If we had more than one energy, such as:

\begin{align}\tag{7} E_1 = Js_1s_2 + hs_1, (s_1,s_2)=(1,1)\\\tag{8} E_2 = Js_1s_2 + hs_1, (s_1,s_2)=(1,0), \end{align}

then instead of Eq. 3 we can have:

$$\tag{9} \min_{J,h}\left( \left(E_1 - J(1)(1) - h(1) \right)^2 + \left( E_2 - J(1)(0) - h(1)\right)^2\right).$$

This is how myself and others have converted the problem of factoring numbers into QUBO: see Eqs 10 and 11 of "Quantum factorization of 56153 with only 4 qubits" and how they are formed from Eqs 7-9 of that paper.

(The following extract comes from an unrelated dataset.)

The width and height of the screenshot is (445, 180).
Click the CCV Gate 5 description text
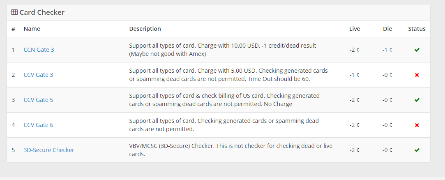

### Now for the "inverse Ising problem" defined in the PDF you gave:

Instead of Eq. 1 we have:

$$\tag{10} P = \frac{e^{\left(Js_1s_2 + hs_1\right)}}{\sum_{s_1,s_2} e^{\left(Js_1s_2 + hs_1\right)}},$$

and the same techniques can be used to form the QUBO problem again. If you need more assistance on that, then I suggest you ask another question on how to exponentiate binary variables in QUBO-type problems, since it's a mathematical technique that would be a bit of a tangent to the main thrust of this answer, but would need even more space to explain. It's a bit more complicated than doing the exponential in the case where no actual variables have to be exponentiated, as in the other question you asked here: How to exponentiate binary variables in QUBO-type problems?.

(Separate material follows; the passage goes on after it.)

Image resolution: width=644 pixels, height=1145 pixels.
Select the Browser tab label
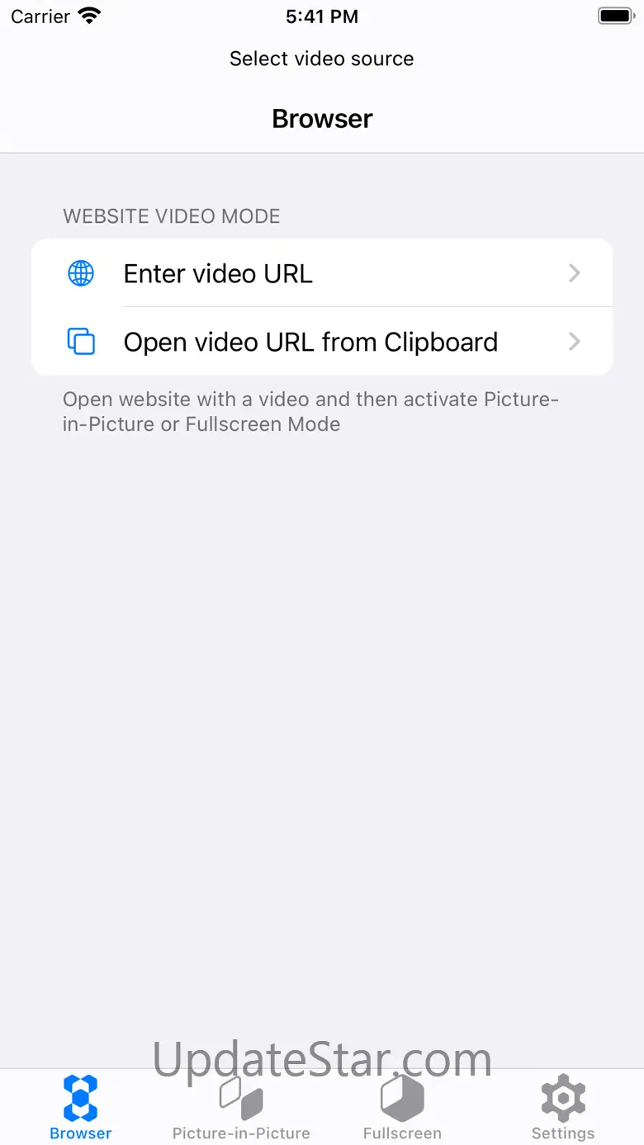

• I think most of methods in that pdf file are approximations that depend on various assumptions about the parameters. I also tried the adaptive cluster expansion method in another paper. But that one didn't work well for me. Jul 24 at 22:39
• @QuriousCube You're right, for example the Monte Carlo method suggested there will likely give you an approximate solution rather than an exact one. Also, QUBO problems beyond a few dozen variables, are usually solved until an approximate minimum is found (not an absolute minimum). Jul 24 at 22:42
• I have 50 spins and about 5 x 50 coupling parameters. That is the minimal number of parameters to make the whole thing useful. Jul 24 at 22:44
• I'd be very happy to talk to you in chat! Jul 24 at 22:46
• Equation 1 assumes that the energy $E$ is provided. Likewise, Equation 10 assumes $P$ is known. However, from the pdf we don't know what the corresponding $P$ is of a given sample Jul 25 at 22:03

The log-likelihood function $$L$$ is continuous while QUBO is discrete. If you really wanted to formulate it as a QUBO, this is how I would do it. In summary, the steps would be as follows:

$$L \to \text{ Discrete-}L \to \text{ Binary-} L \to \text{Higher-Order-Binary-} L \to \text{ QUBO } L$$

1. $$L \to \text{ Discrete-}L$$
• This step would simply be restricting the variables $$J_{ij}, h_i$$ to $$\mathbb{Z}$$
2. $$\text{ Discrete-}L \to \text{ Binary-} L$$
• Binary expansion of the integer variables
• Note: at this step, the function is not necessarily a polynomial
3. $$\text{ Binary-} L \to \text{Higher-Order-Binary-} L$$.
• Find a binary polynomial that approximates the function in the previous step
• This will end up being a Higher-Order Binary Optimization problem (HOBO)
4. $$\text{Higher-Order-Binary-} L \to \text{ QUBO } L$$
• Convert the HOBO to a QUBO using known HOBO to QUBO techiques

Perhaps there are some interesting applications where we directly know that $$J_{ij}, h_i \in \{0,1\}$$, in that case all you would need is step 3 and 4.